Cave Painting

Do You Ever Dream of the Animals at Lascaux?

Ian Maleney

Do you ever dream of the animals at Lascaux? Sometimes they come to me, out of the dark as they come to us all. In the warm flicker of firelight, the figures – drawn so directly, with such purpose – seem to move as the shadows move. Hidden beneath the burning surface of the earth, they are secretive, safe, almost eternal. In my mind I see the cattle, the oxen, the aurochs. I see a gigantic ochre flank hanging off a bony black frame; the spine leading in one clear movement to the skull and the horns. This is not just an animal, but in this place become the animal – all that we, we whose long-past ghosts stood there and painted with their hands, are not; all that is outside of us, free of our double-edged awareness; free on the dark stone wall, as never in the flesh, of the certainty of death.

§ **Written tasks**
(1) In the Lascaux text, which three animals does the speaker see in their mind?
(2) Rewrite the rows in the stretch from the line containing "Copy link to the 7:03 PM tweet" through the line containing "Click the Grok", changing "tweet" to "post" and keeping everything else the same.
The Lascaux text and the rows have nothing to do with each other.

§ **Supplied records**
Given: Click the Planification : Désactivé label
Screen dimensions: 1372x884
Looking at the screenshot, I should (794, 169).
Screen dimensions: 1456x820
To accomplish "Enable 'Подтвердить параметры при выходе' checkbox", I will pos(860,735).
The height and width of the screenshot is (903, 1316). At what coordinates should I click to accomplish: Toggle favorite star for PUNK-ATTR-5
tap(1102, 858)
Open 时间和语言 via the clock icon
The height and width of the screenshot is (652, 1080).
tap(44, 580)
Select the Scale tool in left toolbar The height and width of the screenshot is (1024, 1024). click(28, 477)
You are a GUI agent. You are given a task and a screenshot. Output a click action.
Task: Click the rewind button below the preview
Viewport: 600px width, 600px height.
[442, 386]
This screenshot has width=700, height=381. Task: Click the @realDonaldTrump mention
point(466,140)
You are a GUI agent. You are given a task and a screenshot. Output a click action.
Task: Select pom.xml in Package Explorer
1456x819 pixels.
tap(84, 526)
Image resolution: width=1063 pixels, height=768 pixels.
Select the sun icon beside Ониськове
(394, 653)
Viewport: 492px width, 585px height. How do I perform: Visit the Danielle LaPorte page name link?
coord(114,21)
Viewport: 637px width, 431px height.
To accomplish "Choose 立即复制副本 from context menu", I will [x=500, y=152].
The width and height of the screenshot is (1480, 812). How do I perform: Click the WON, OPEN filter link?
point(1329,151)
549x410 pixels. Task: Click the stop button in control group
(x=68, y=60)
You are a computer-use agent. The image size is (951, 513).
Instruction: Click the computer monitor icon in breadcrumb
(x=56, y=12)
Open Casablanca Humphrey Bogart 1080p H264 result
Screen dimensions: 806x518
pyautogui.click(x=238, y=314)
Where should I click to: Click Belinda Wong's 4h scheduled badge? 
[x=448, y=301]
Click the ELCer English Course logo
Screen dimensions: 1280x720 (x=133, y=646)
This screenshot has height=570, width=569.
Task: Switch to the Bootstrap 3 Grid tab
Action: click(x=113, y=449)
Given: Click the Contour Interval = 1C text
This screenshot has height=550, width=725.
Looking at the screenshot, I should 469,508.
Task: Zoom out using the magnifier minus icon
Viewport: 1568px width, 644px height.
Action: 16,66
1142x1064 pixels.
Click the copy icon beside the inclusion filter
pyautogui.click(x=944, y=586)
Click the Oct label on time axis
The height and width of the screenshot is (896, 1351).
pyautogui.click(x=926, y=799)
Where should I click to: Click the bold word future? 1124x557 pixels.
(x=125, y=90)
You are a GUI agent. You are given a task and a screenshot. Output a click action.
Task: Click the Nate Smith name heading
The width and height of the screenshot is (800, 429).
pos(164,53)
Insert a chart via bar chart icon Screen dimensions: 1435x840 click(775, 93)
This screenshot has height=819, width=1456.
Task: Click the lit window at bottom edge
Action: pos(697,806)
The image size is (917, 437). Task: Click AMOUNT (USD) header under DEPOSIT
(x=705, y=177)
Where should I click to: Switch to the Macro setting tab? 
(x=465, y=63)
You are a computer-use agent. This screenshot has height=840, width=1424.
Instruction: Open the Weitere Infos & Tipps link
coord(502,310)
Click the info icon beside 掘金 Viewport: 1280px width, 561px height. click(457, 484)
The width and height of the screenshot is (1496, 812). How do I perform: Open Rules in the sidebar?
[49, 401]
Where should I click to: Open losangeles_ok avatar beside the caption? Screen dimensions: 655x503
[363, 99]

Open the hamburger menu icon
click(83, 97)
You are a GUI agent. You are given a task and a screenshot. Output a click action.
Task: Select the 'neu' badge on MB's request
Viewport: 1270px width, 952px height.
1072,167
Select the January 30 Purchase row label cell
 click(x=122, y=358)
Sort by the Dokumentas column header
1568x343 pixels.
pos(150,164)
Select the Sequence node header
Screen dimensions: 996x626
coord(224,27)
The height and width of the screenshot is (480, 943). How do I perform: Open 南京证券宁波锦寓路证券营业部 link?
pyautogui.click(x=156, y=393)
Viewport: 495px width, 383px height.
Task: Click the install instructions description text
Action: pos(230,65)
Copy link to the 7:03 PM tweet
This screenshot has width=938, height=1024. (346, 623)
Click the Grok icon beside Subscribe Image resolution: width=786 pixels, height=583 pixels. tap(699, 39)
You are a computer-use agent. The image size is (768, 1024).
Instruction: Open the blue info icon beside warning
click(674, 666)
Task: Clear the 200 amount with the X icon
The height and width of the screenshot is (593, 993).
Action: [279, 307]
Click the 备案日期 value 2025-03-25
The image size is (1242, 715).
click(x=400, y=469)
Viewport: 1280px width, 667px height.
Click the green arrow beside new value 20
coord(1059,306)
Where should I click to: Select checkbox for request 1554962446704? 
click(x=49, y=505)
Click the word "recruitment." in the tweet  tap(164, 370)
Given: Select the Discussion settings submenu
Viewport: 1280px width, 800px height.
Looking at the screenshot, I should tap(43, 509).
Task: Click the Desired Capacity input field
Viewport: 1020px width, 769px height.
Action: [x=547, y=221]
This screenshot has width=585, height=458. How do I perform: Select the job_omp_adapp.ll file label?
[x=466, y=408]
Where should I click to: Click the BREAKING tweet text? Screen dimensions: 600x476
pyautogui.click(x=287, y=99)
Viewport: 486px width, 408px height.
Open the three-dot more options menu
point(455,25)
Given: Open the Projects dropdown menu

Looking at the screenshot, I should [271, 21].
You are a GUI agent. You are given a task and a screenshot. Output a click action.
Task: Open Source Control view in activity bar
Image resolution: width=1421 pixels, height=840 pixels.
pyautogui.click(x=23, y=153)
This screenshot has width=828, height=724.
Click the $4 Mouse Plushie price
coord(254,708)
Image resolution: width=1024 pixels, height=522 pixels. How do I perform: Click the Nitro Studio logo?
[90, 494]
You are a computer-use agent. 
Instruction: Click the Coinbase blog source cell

§ **Solutions to the tasks**
(1) The cattle, the oxen, and the aurochs.

(2)
Copy link to the 7:03 PM post
This screenshot has width=938, height=1024. (346, 623)
Click the Grok icon beside Subscribe Image resolution: width=786 pixels, height=583 pixels. tap(699, 39)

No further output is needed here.